We conclude that the percentage of failures differs from 45%.

Explanation:

We are given that Professor Brown teaches at this university and believes that the rate of first-time failure in his general chemistry classes is 45%.

He samples 86 students from last semester who were first-time enrolls in general chemistry and finds that 19 of them failed his course.

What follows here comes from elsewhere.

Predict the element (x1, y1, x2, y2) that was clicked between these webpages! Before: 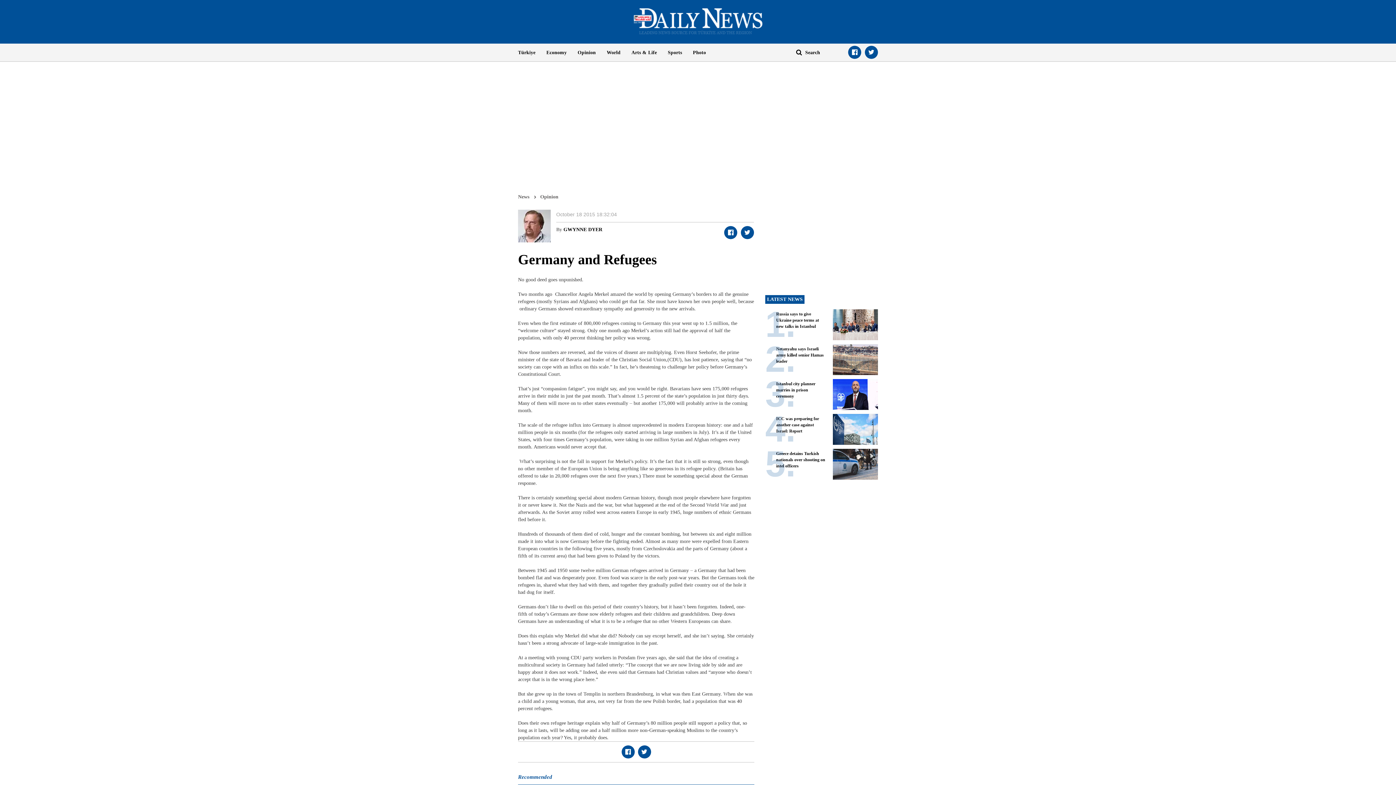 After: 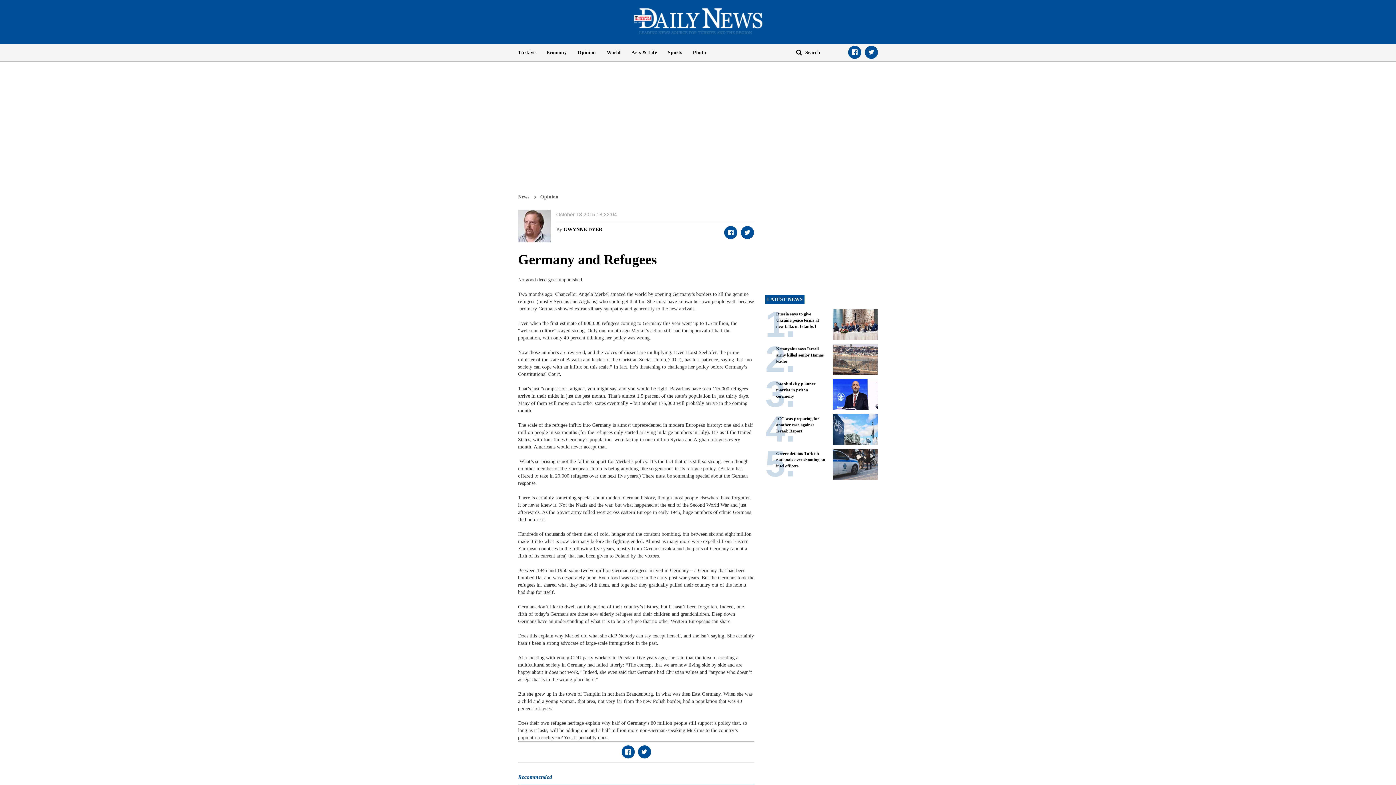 Action: bbox: (572, 43, 601, 61) label: OpinionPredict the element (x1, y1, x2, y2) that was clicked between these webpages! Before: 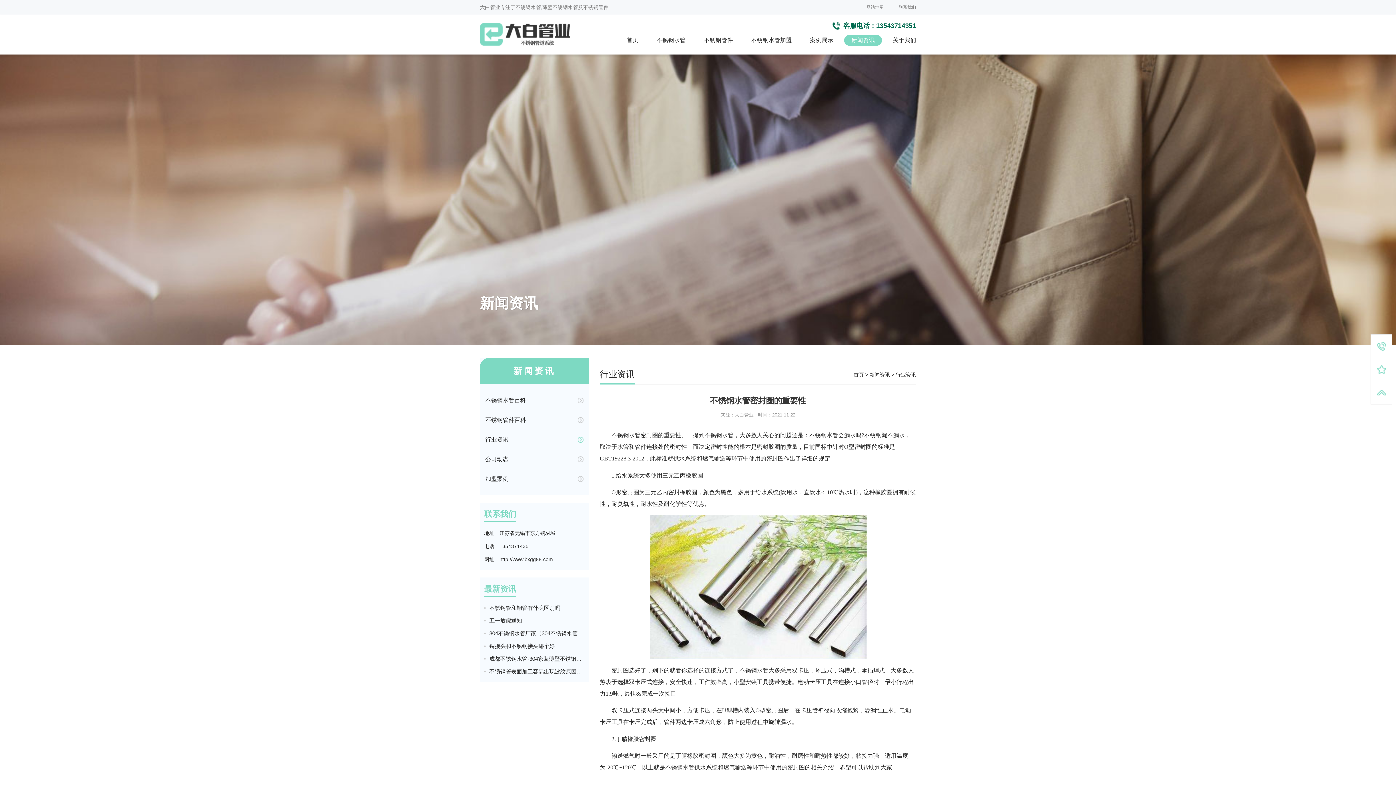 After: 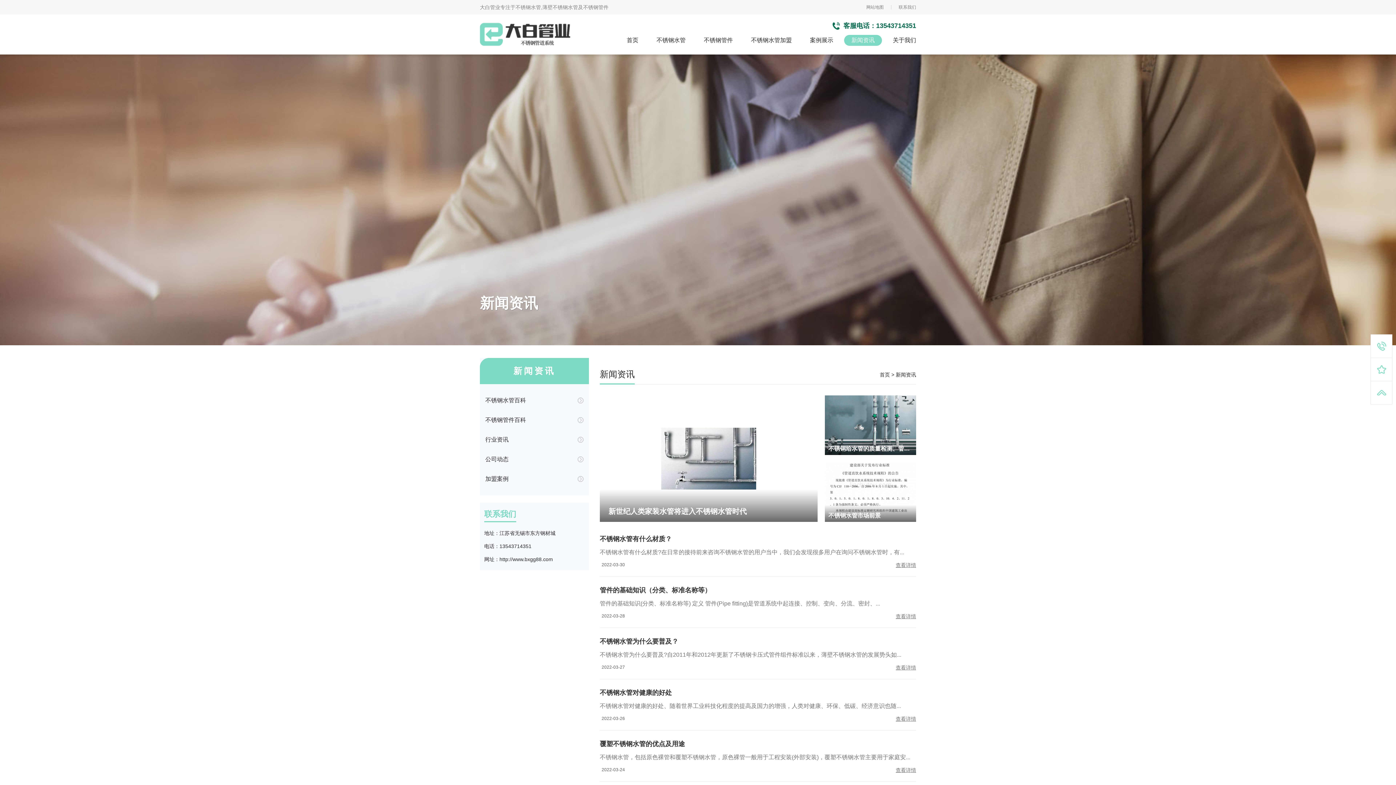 Action: bbox: (869, 372, 890, 377) label: 新闻资讯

Let p = percentage of failures in general chemistry course.

SO, Null Hypothesis,
H_0 : p = 45% {means that the percentage of failures equals 45%}

Alternate Hypothesis,
H_A : p
\\eq 45% {means that the percentage of failures differs from 45%}

The test statistics that would be used here One-sample z test for proportions;

T.S. =
\frac{\hat p-p}{\sqrt{(\hat p(1-\hat p))/(n) } } ~ N(0,1)

where,
\hat p = sample proportion of first-time enrolls in general chemistry who failed in this course =
(19)/(86) = 0.22

n = sample of students = 86

So, the test statistics =
\frac{0.22-0.45}{\sqrt{(0.22(1-0.22))/(86) } }

= -5.149

The value of z test statistics is -5.149.

Now, at 0.05 significance level the z table gives critical values of -1.96 and 1.96 for two-tailed test.

Since our test statistic doesn't lie within the range of critical values of z, so we have sufficient evidence to reject our null hypothesis as it will fall in the rejection region due to which we reject our null hypothesis.

Therefore, we conclude that the percentage of failures differs from 45%.